Published in final edited form as: J Surg Oncol. 2017 Oct 16;117(3):529–534. doi: 10.1002/jso.24878

Factors Affecting Hospital Length of Stay Following Pelvic Exenteration Surgery

Ying Guo 1, Eugene Chang 2, Mehtap Bozkurt 3, Minjeong Park 4, Diane Liu 4, Jack B Fu 1
PMCID: PMC5854513  NIHMSID: NIHMS908543  PMID: 29044540

Abstract

Background and Objectives

Total pelvic exenteration are performed in patients with locally advanced or recurrent pelvic malignances. Many patients have prolong hospital length of stay (LOS), but risk factors are not clearly identified.

Methods

From 2002 through 2012, 100 consecutive patients undergoing pelvic exenteration were retrospectively reviewed. A general linear model was used to examine risk factors for prolonged hospital LOS.

Results

Among the 100 patients, 51 had gastrointestinal cancer, 14 had genitourinary cancer, 31 had gynecologic cancer, and 4 had sarcoma. Perioperative complications included infection (n=44), anastomotic leak/fistula (n=6), wound or flap dehiscence (n=11), and ileus or bowel obstruction (n=30). The median (Interquartile range (IQR)) hospital LOS was 15 days (10–21.5 days). On multivariate regression analysis, hospital LOS was significantly prolonged by underweight status, genitourinary cancer or sarcoma diagnosis, ≥2 infections, anastomotic leak/fistula, requiring rehabilitation consult and admission, and ≥2 consultations (p<0.05).

Conclusion

In patients undergoing pelvic exenteration, prolonged hospital LOS is associated with underweight status, genitourinary cancer or sarcoma diagnosis, more than one infection, anastomotic leak/fistula, requiring rehabilitation consult and admission, and more than one consultation. Further study is needed to assess whether minimizing these risk factors can improve hospital LOS in these patients.

Keywords: pelvic exenteration, hospital length of stay, cancer

INTRODUCTION

Pelvic exenteration surgery, used to treat advanced gastrointestinal,1,2 gynecologic,3 and urologic malignancy,4 is an extensive surgery that involves en bloc removal of the pelvic viscera. A total pelvic exenteration in a male includes removal of the rectum, bladder and prostate/seminal vesicles if present. In a female patient, a total pelvic exenteration includes removal of the bladder, vagina (part or complete), uterus if present, and rectum. 5,6 Although pelvic exenteration has significant advantages for longer disease-free and overall survival, its associated perioperative complications, including hemorrhage and infections, can negatively impact a patient’s postoperative course.7,8

Wound infection is one of the most common postoperative complications. In patients who underwent pelvic exenteration, estimated infection rates were up to 30%–43%,7,913 and the rate of pelvic abscess was reported to be 6%–20%.1416 These complications can affect quality of life, impact recovery, prolong hospital length of stay (LOS), and increase the readmission rate. Prolonged hospitalization and readmissions also can increase overall healthcare costs.17 However, few studies have assessed the risk factors for prolonged LOS in patients who undergo pelvic exenteration. We know of only such one study, which showed that longer hospital LOS after pelvic exenteration was associated with lower body mass index (BMI).18

The primary aim of the current study was to identify risk factors associated with longer hospital LOS following pelvic exenteration surgery. To this end, we retrospectively reviewed a large single-institution series of patients who underwent pelvic exenteration for gynecologic, gastrointestinal, urologic, and other cancers.

***

:: PROBLEMS TO SOLVE ::
1) In the pelvic exenteration article, why did the authors set out to identify risk factors for longer hospital stay? Answer in one to three sentences.
2) According to the pelvic exenteration article, what was the median hospital length of stay among the 100 patients?

:: DATASET ENTRIES ::

***

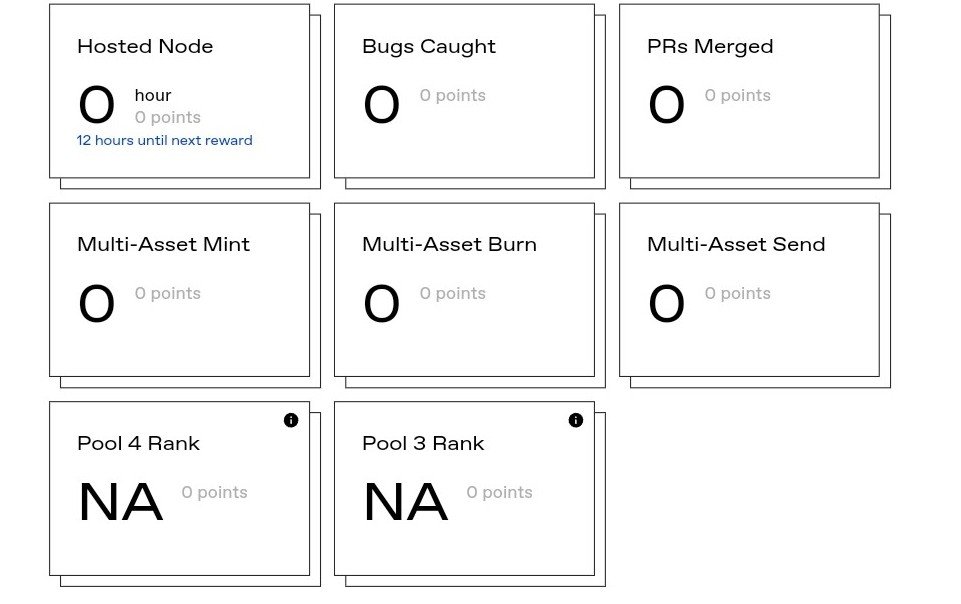Click the Multi-Asset Send heading
This screenshot has height=604, width=961.
736,245
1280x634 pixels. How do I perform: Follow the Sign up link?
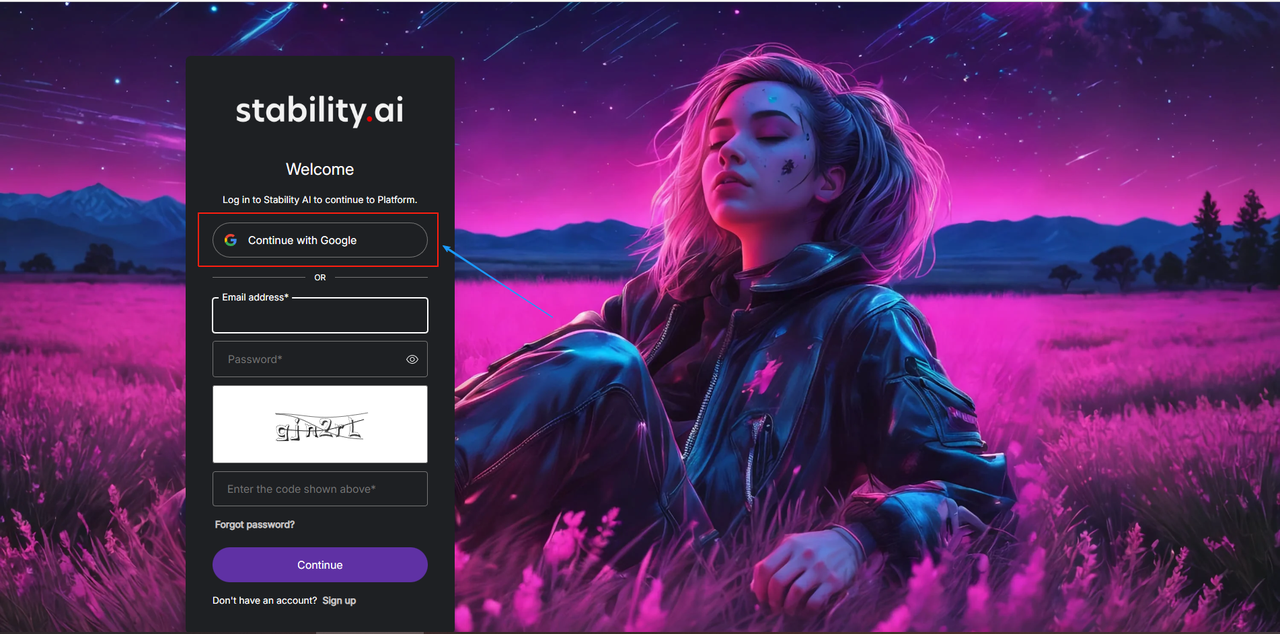(339, 601)
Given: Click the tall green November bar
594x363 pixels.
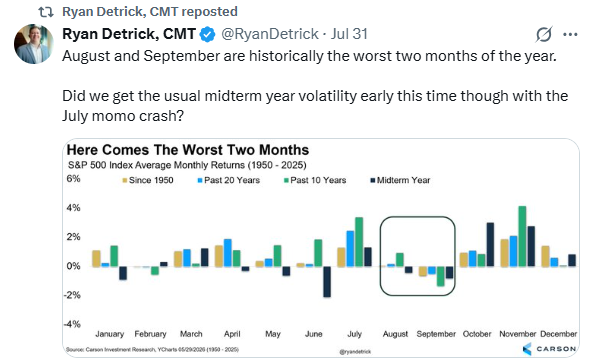Looking at the screenshot, I should (522, 236).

***

:: RESPONSES FOR EACH TASK ::
1) Complications such as wound infection are common after pelvic exenteration and can prolong hospital stay and raise readmission rates, which also increases overall healthcare costs. Yet few studies had assessed the risk factors for prolonged stay; the authors knew of only one, which linked longer stay to lower body mass index.

2) 15 days (interquartile range 10–21.5 days).